Figure 8. Intracellular signaling involved in poly(I:C; 500 µg/ml)-induced gene expression in RPE cells. The cellular levels of the
following gene transcripts were determined: TLR3 (A), bFGF (B), TNFα (C), IL-1β (D), and CFB (E) mRNAs. mRNA levels were determined with real-time RT–PCR analysis after stimulation of near-confluent cultures for 2 h (TNFα
and IL-1β mRNAs) and 6 h (TLR3, bFGF, and CFB mRNAs), respectively, and are expressed as folds of unstimulated controls. The
following blocking agents were tested: the inhibitor of ERK1/2 activation, PD98059 (20 µM); the inhibitor of p38 MAPK activation,
SB203580 (10 µM); the JNK inhibitor SP600125 (10 µM); and the inhibitor of PI3K-related kinases, LY294002 (5 µM).

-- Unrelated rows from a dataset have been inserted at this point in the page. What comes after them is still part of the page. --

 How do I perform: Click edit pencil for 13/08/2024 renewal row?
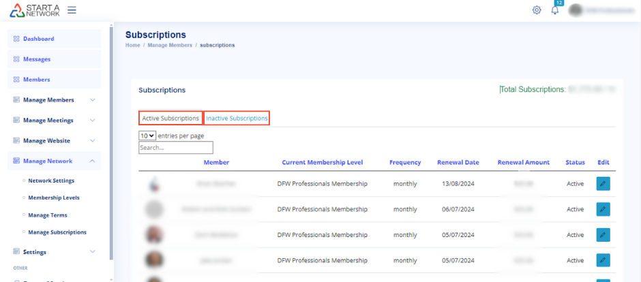(603, 183)
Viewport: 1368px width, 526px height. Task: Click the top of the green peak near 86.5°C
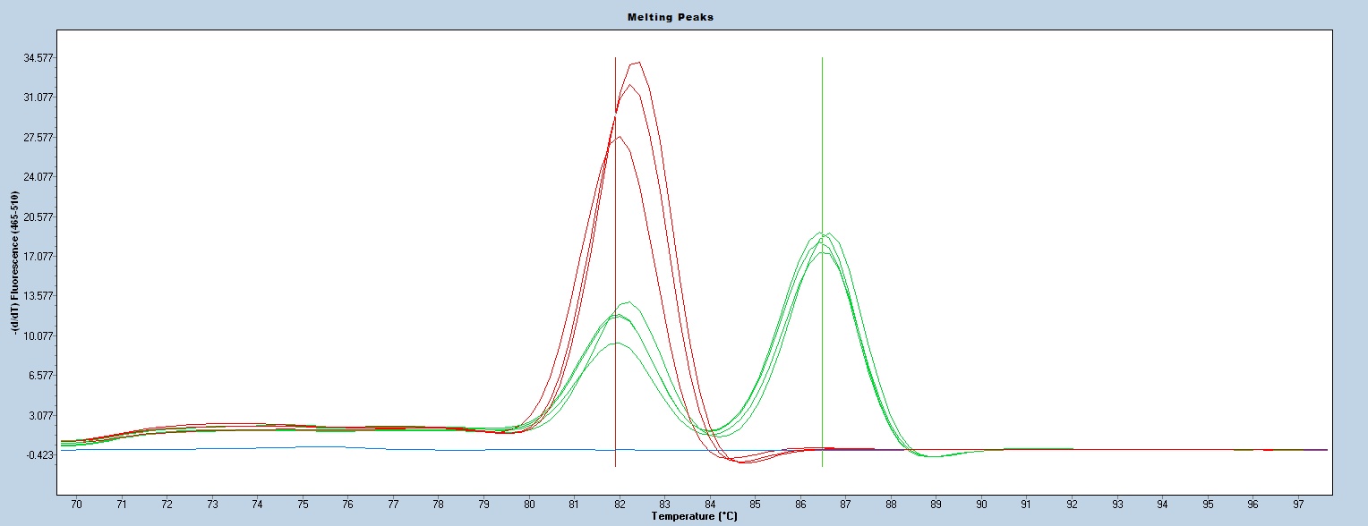click(820, 233)
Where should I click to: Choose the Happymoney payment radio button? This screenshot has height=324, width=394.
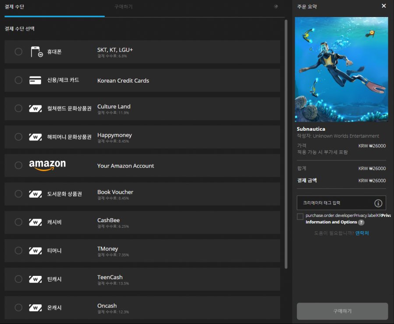[18, 137]
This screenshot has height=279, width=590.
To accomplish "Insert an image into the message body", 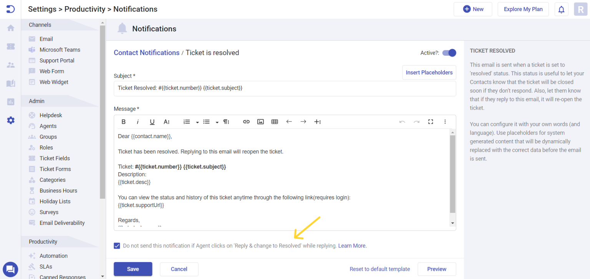I will 260,121.
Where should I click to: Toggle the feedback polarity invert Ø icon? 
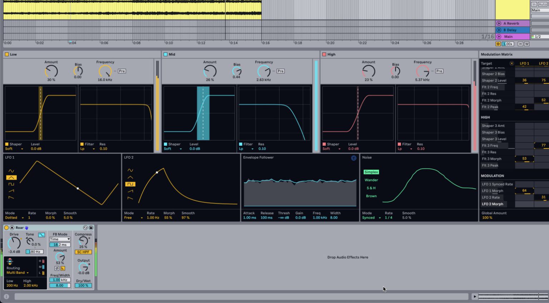(x=57, y=268)
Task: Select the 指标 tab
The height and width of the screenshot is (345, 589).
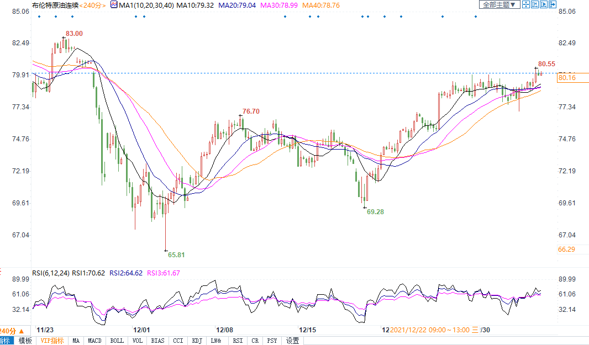Action: click(6, 341)
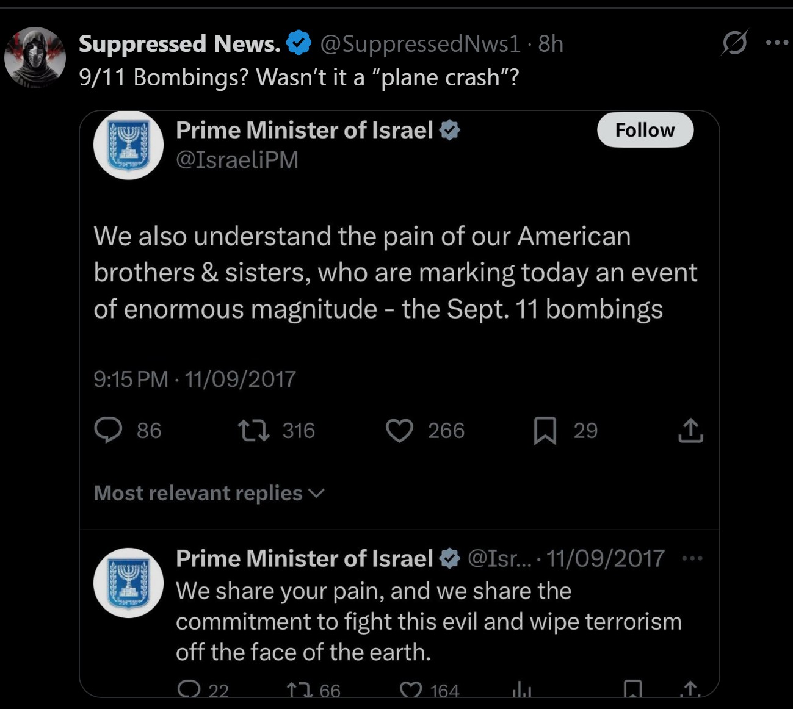
Task: Like the tweet with 266 likes
Action: click(400, 430)
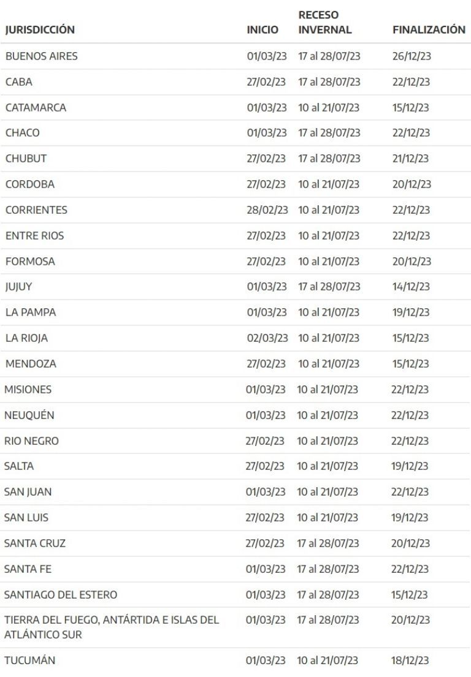Select CATAMARCA's end date 15/12/23
The height and width of the screenshot is (677, 471).
[411, 108]
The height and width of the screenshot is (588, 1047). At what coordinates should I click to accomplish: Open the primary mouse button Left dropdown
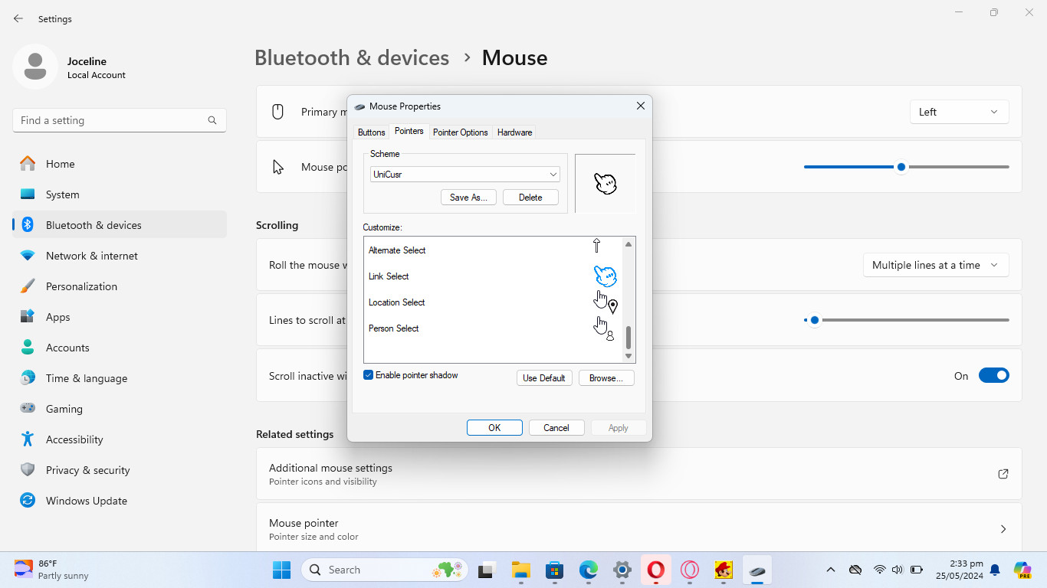click(958, 112)
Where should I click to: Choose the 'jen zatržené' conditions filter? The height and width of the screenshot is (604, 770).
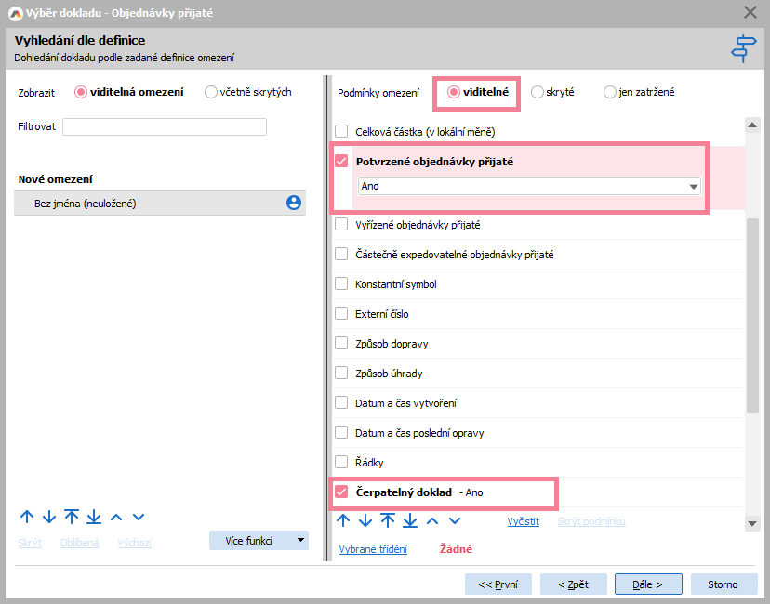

Vehicle
control was made with DMSO (DMSO; 1:1000). Each bar represents data obtained in 3 to 9 independent RPE cell lines, each from
a different human eye donor; experiments with each cell line were carried out in triplicate. Significant difference versus
unstimulated controls: *p<0.05. Significant difference versus poly(I:C) controls: ●p<0.05.